Two goals from Steve Morison, a striker who will take time to endear himself to Leeds as Murray has to Palace, dramatically altered the balance of a match which was end-to-end in its entirety and seemingly destined for a predictable outcome once Murray opened the scoring in the 28th minute.
Holloway described himself as “bewildered” afterwards, saying Palace “might have won comfortably”, while Warnock insisted that Leeds were worth no less than a point.
Good friends in uncompetitive circumstances, they would have struggled to agree on the colour of the sky at full-time.
Tempers were strained if not quite frayed.
Warnock rolled his eyes at Holloway’s suggestion that Luke Varney and Stephen Warnock deserved red cards early in the second half, though United’s boss agreed that Varney’s booking for a dive inside the box on 55 minutes was warranted. The inept and cynical fall made Gareth Bale look like butter wouldn’t melt.
“I don’t condone that,” Warnock said. “You know me – I think players should get banned for six games if they get caught diving. That would soon put a stop to it.”
The situation as it is, Varney is nonetheless likely to start against Peterborough.
Holloway was so incensed by the dive and an earlier foul by Varney on Jonathan Williams that he confronted the winger on the pitch afterwards, provoking a confrontation with United captain Lee Peltier and forcing Warnock to intervene and act as peacemaker.
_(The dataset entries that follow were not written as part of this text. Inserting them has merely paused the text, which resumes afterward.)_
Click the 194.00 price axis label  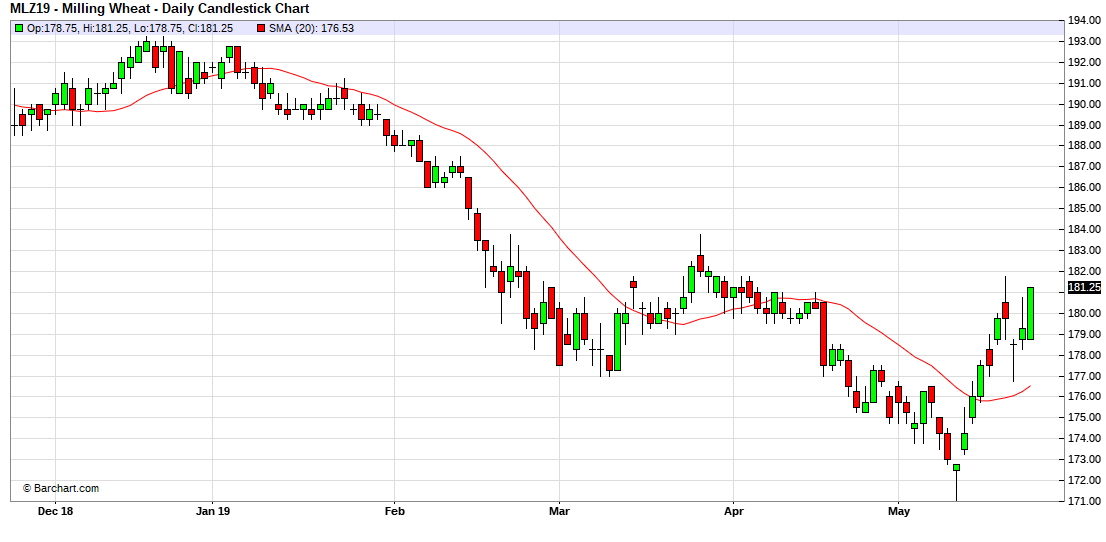[x=1084, y=20]
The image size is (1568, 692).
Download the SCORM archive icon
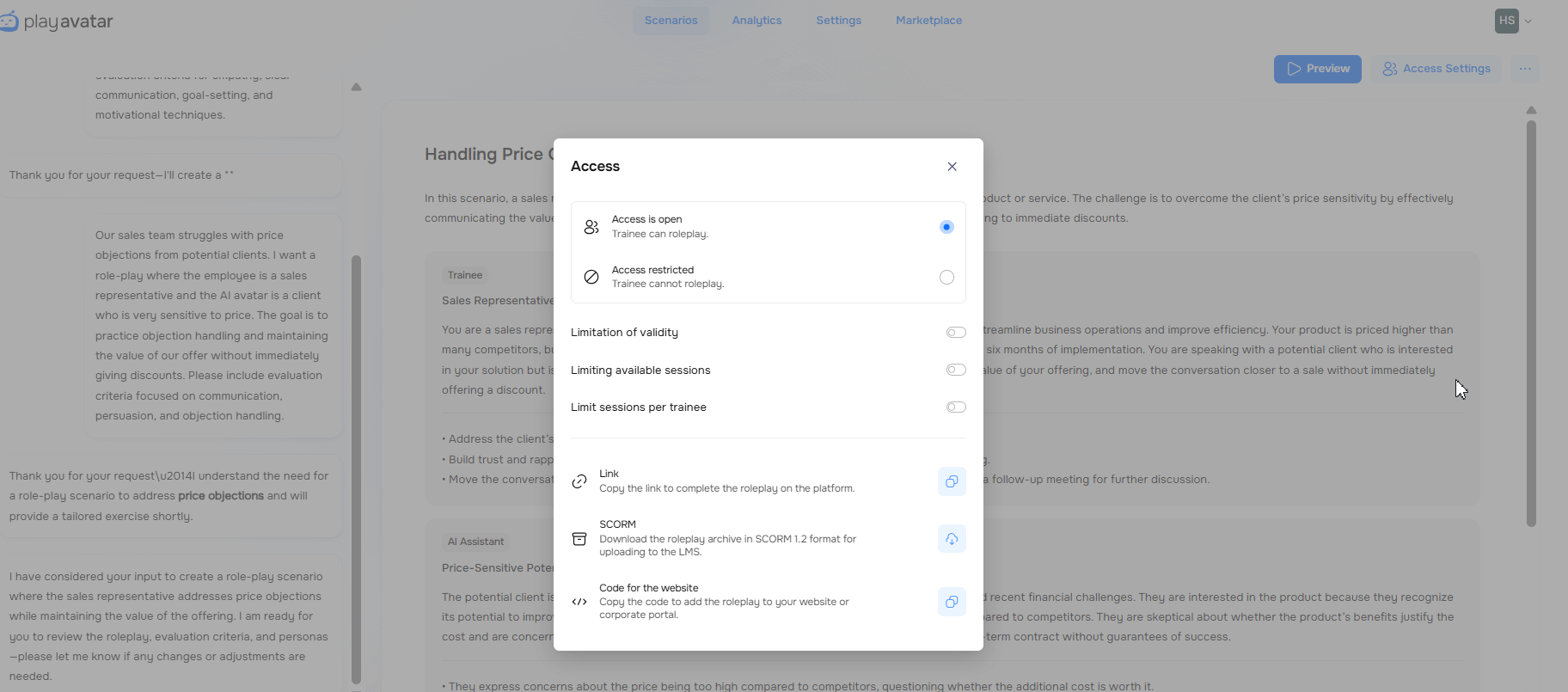tap(952, 539)
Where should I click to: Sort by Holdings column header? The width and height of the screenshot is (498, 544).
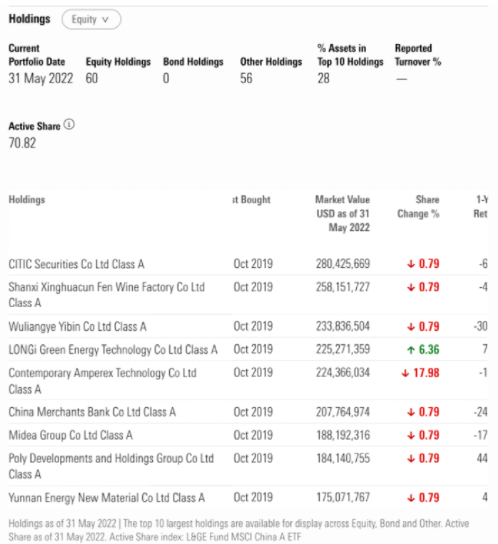point(27,200)
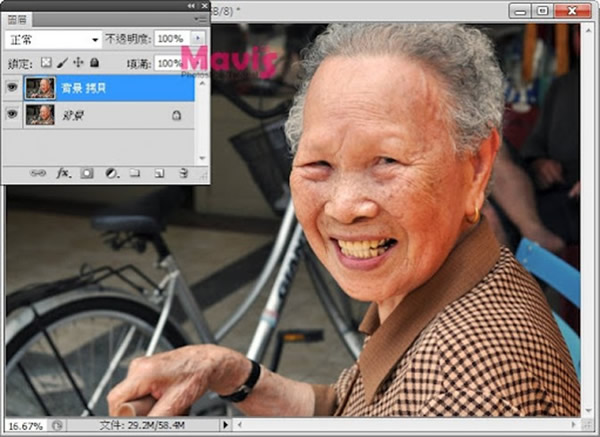The height and width of the screenshot is (437, 600).
Task: Switch to the 圖層 panel tab
Action: (x=19, y=19)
“I had a set-to with Luke Varney because I know what he did,” Holloway said. “He got a booking for a complete waste-of-time of a dive and he was laughing about it but he basically tried to get a penalty and that ain’t funny.
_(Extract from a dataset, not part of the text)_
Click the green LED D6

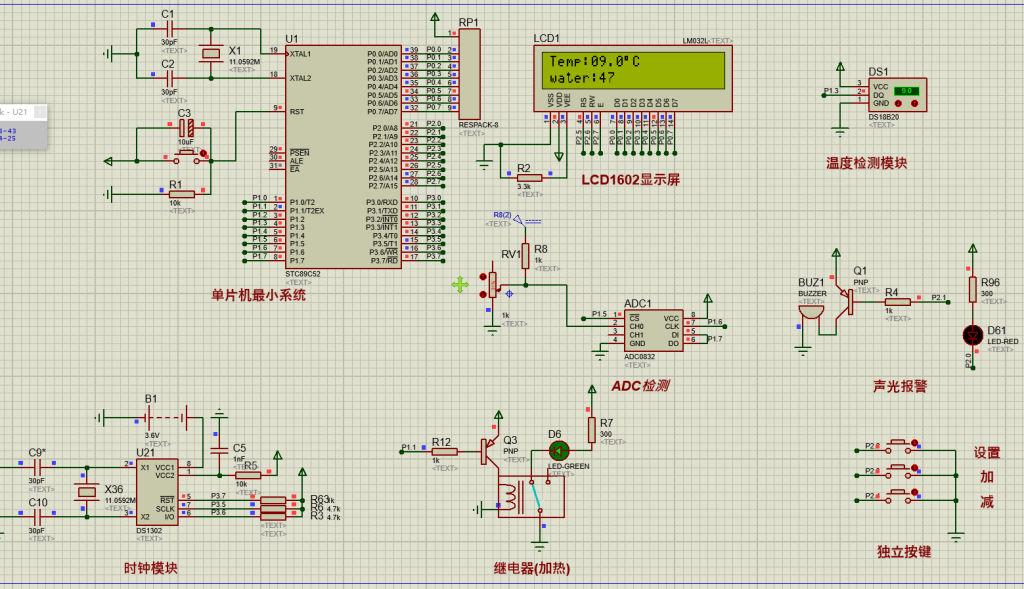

“And where was the referee with the blatant foul on Jonathan Williams? Varney should have been off.
“We should have killed the game but we also relied on the referee being brave enough to give yellow cards. He was so lenient it was frightening.”
Leeds carefully navigated the first 28 minutes, limiting Palace to two chances which Murray struck directly at Paddy Kenny, but the forward scored at the third attempt after Wilfried Zaha, the Manchester United-bound winger, switched flanks.
In no time, his pass into United’s box found the run of Williams who matched Zaha’s skill with a hanging cross to the far post. Murray was almost underneath the crossbar when he met the ball and drove a header into the roof of the net.
Half-time was almost upon Palace when Paul Green slipped through the home defence and drove a shot against goalkeeper Julian Speroni, spraying the ball into an empty box. Varney reached it first but found home defenders throwing themselves in front of his shot, deflecting it to safety.
Zaha dragged a shot wide with only Kenny to beat as the visitors emerged sluggishly for the second half and Stephen Dobbie’s finishing struck everything but Kenny’s goal.
But the tone of the atmosphere changed completely in the 55th minute when Varney carried Norris’ pass down the left wing and cut the ball back to Morison who controlled it neatly and beat an unsighted Speroni.
Thirteen minutes later, Morison punished Palace again as a long clearance by Kenny bounced through an inanimate defence and sat up for the striker who lashed a left-footed volley into the same corner of the net. It felt for Leeds like the Red Sea opening in front of them.
Already angered by Stephen Warnock hacking down Zaha as the winger sprinted towards Kenny – a foul which drew only a caution – Holloway could hardly believe his luck. But it held in the 78th minute as McCormack dragged a low finish wide with Speroni exposed and improved immeasurably five minutes from time when Murray slipped the attention of Stephen Warnock and met Damien Delaney’s high cross with a sharp, first-time volley under Kenny.
There was no love lost in injury-time and less still when Holloway moved aggressively towards Varney on the pitch at the final whistle.
“You know how well you’ve played when you see Ollie going off like that,” Warnock said.
“But it’s like anything. You get frustrated in their position if you don’t win. They’re used to winning here.”